X: Why is privacy important to you, and why should it be important to everyone in this industry?
J: At the end of the day, when you look at the data that is being used across the world, what it comes down to is that’s my data too. It’s my data and my information that organizations are taking and using. It is really important that everyone knows how their personal data is being used and I believe individuals expect that now. They expect a high level of articulation about how their personal data is being used and they will complain if they are not happy. There is so much personal data out there about you, and it is being used by many organizations in so many different ways. I believe that people should know about the consequences of giving away their personal data and they should have the opportunity to opt-out to such use.
Too many organizations, even large corporations treat data protection compliance as an afterthought. That makes us frustrated given how much our client’s care about privacy regardless of their size. It is different with a company like X-Mode, because even though you are a small company, you put so many resources into complying with data protection laws and regulations. You have to be dedicated to changing your practices in order to comply and build trust and you have to be willing to stand above the crowd in terms of compliance standards. You guys get that, and it makes our job so much easier.
X: Can you tell me how these new laws and regulations, most notably the GDPR and the CCPA, have already changed the data industry?
J: It has been good and bad.
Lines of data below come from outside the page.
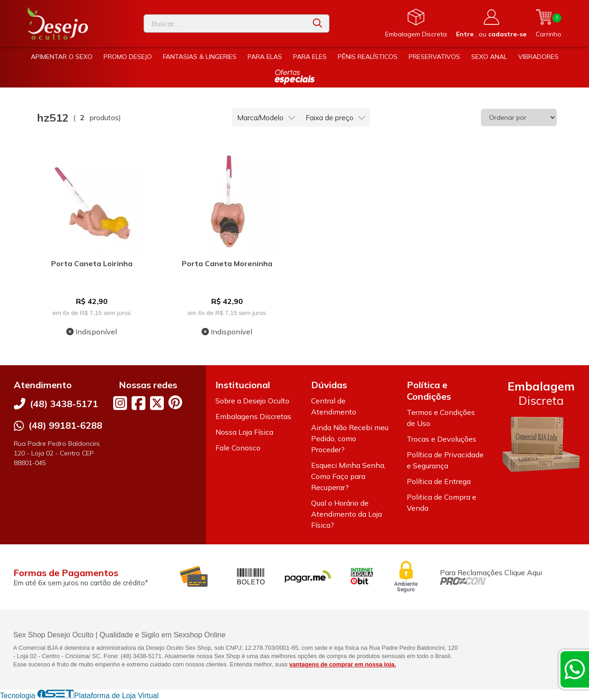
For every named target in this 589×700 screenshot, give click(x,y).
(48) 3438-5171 (64, 403)
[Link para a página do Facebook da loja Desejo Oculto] (139, 403)
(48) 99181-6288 (65, 425)
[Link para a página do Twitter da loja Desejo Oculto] (157, 403)
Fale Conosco (238, 448)
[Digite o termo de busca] (225, 23)
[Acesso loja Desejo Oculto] (491, 23)
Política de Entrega (439, 481)
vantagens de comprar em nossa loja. (343, 664)
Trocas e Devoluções (441, 439)
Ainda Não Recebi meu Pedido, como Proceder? (350, 438)
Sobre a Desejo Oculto (252, 401)
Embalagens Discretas (253, 416)
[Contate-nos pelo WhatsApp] (575, 669)
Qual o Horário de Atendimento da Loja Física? (346, 514)
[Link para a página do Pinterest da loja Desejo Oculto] (175, 402)
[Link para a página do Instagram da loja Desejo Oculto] (120, 403)
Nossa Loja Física (244, 432)
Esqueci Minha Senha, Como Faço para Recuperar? (348, 476)
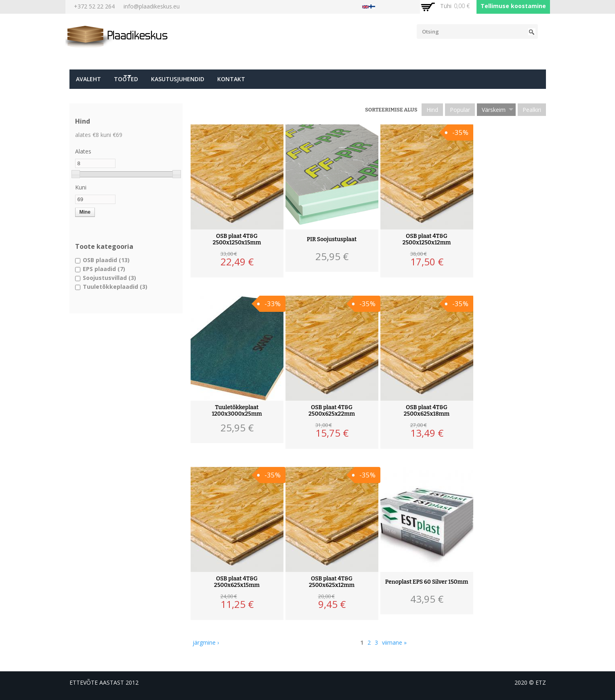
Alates (83, 151)
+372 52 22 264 (94, 6)
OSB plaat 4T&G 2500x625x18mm (426, 411)
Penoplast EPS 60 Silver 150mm (427, 582)
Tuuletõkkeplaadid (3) (115, 286)
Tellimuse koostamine (513, 6)
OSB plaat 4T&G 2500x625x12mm (332, 582)
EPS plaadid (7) (104, 269)
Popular (460, 109)
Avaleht (88, 79)
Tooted (124, 81)
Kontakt (231, 79)
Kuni (81, 187)
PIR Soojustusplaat (332, 240)
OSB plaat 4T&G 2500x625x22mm (332, 411)
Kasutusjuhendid (178, 79)
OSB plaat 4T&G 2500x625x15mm (237, 582)
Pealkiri (532, 109)
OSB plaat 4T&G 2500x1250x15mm (237, 240)
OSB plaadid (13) (106, 260)
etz (541, 682)
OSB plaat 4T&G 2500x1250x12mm (427, 240)
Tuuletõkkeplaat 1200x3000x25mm (237, 411)
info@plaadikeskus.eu (151, 6)
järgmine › (206, 642)
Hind (432, 109)
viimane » (394, 642)
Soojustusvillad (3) (109, 277)
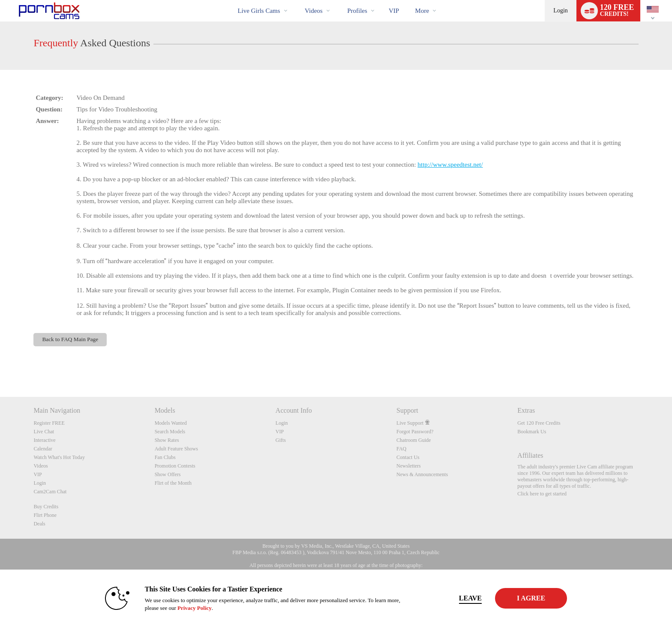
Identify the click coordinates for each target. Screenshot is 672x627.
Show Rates (167, 440)
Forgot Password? (415, 432)
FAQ (401, 449)
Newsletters (408, 466)
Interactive (44, 440)
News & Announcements (422, 474)
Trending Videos (297, 0)
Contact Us (408, 457)
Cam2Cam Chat (50, 492)
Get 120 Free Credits (539, 423)
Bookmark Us (531, 432)
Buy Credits (46, 507)
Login (560, 10)
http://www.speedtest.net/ (450, 165)
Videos (314, 11)
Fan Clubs (165, 457)
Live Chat (44, 432)
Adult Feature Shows (176, 449)
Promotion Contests (175, 466)
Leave (456, 598)
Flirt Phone (45, 515)
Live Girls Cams (258, 11)
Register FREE (49, 423)
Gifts (281, 440)
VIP (394, 11)
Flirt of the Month (173, 483)
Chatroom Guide (414, 440)
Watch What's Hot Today (59, 457)
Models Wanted (171, 423)
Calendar (42, 449)
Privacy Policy (180, 608)
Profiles (357, 11)
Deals (39, 524)
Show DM (0, 365)
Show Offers (168, 474)
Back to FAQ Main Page (70, 339)
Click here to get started (542, 494)
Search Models (170, 432)
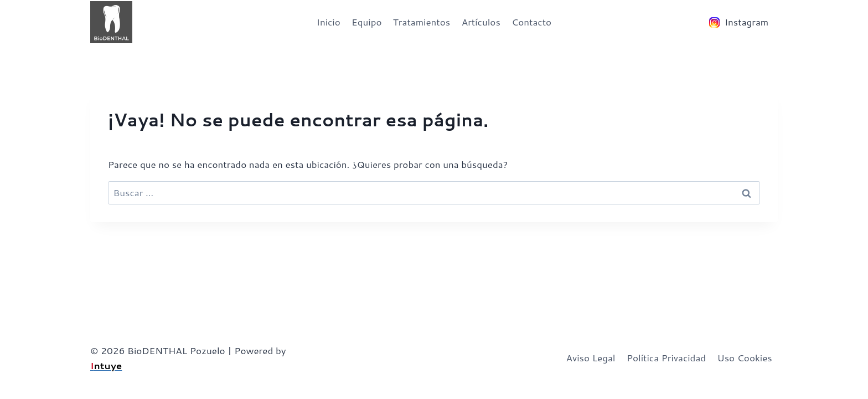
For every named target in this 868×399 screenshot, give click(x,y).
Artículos (481, 22)
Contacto (531, 22)
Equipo (366, 22)
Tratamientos (421, 22)
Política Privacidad (666, 357)
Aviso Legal (590, 357)
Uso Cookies (745, 357)
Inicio (328, 22)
Right up front, we have seen some organizations go out of business because they were not able to become compliant. I think that is a good, because it tells us those organizations should not have been collecting personal data and using it in the first place. I also think that the GDPR and the CCPA have really brought data protection compliance to the forefront of people’s minds. This is turn raises the standards expected by individuals in terms of compliance.
There have been some downsides too, though. One is the lack of proper guidance that a lot of companies received when the GDPR was first introduced. There is definitely a gap in knowledge of what it means to be compliant. I believe that lawmakers could have done a better job at educating organizations about what “good” compliance looked like from an on the ground perspective operating a business, earlier on during the transition period.
X: Do you think that the business model of a company like X-Mode will still be viable in the long term as more regulations are introduced?
J: Yes, I believe it will be. A company like X-Mode is well-structured to weather these regulations simply because you have been built with a data protection compliance-first mindset. The more compliant you are and the more processes you have in place to demonstrate compliance if challenged, the easier it will be to stay in the market long term.